8月の教科書採択に向けて、今後都教委が行うこと(ア.採択は都教委が自らの責任と権限において行う。 イ.教科書調査研究資料を作成し、都立高校に配布する。 ウ.各学校が校長の責任と権限のもと、教科書の選定をするよう指導する。)の報告。例年この時期に行っているもの。2012年から一昨年まで、実教出版「高校日本史」教科書の選定を実質禁止したのは、ウ.を都教委が独自解釈してのことであった。
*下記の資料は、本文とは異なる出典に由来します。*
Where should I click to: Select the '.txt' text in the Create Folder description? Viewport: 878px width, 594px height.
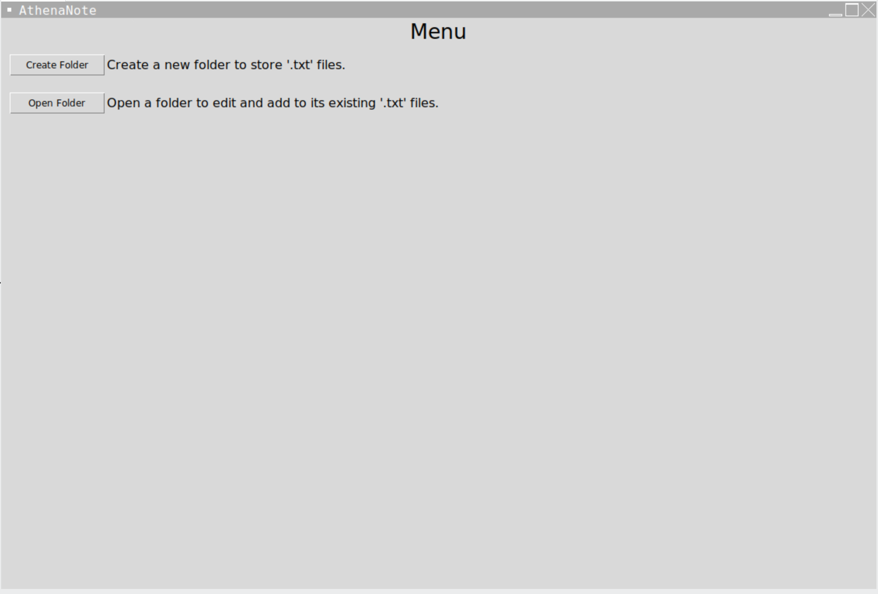300,65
都立特別支援学校における社会貢献活動モデル事業について

昨年度、特別支援学校20校の児童・生徒たちが高齢者施設を訪問し、あるいは学校に高齢者を招待して演奏・合唱・ダンス、ハンドマッサージ、高齢者の話し相手等をした。「こんなに喜んでいただき嬉しかった」などの感想があり、成果が見られたとの報告だった。今年度は20校を、来年度は未実施の17校をモデル校に指定し、以降全都立特別支援学校で社会貢献活動を継続実施の予定という。今後はこの事業に、一般の小・中学生や地域住民の参加も促進するという。この事業の目的を次のように謳う。
「特別支援学校の児童・生徒が、地域の一員として、生涯にわたり自己有用感を得ながら生き生きと生活していくことを目指し、地域の人々に貢献するとともに、地域の人々と喜びを分かち合えることを実感できる活動の機会を創造する。」

 「地域の一員」「喜びを分かち合えること」を目指すならば、障がいを持つ子どもたちをなぜ、一般の小・中・高校から排除し続けるのか。障がいのあるなしにかかわらず子どもたちが地域の学校で一緒に生活すれば、上記目的が達成されることははっきりしている。

 4人の教育委員はこの事業を「素晴らしい」と絶賛。宮崎委員は「素晴らしい」の後に、「他校種ともダイバシティ・インクルーシブ(教育)に持っていけるといい」と言ったが、ダイバシティ(多様性)やインクルーシブなどの新しい概念をことばにしただけの虚しさを感じてしまう。委員が本気で、ダイバシティ・インクルーシブを考えるのならば、都教委が障がいを持つ子どもを一般の学校から排除する現実を変えるべく、提案すべきではないのか。

 そもそも、都教委のいう「社会貢献」とは何なのか。ここには「成果」で社会貢献度を測定する思考が働いているのではないのか。それは、共生の思想ではない。前回定例会でも教育委員は都教委の施策・事業を絶賛したが、今回も同じだった。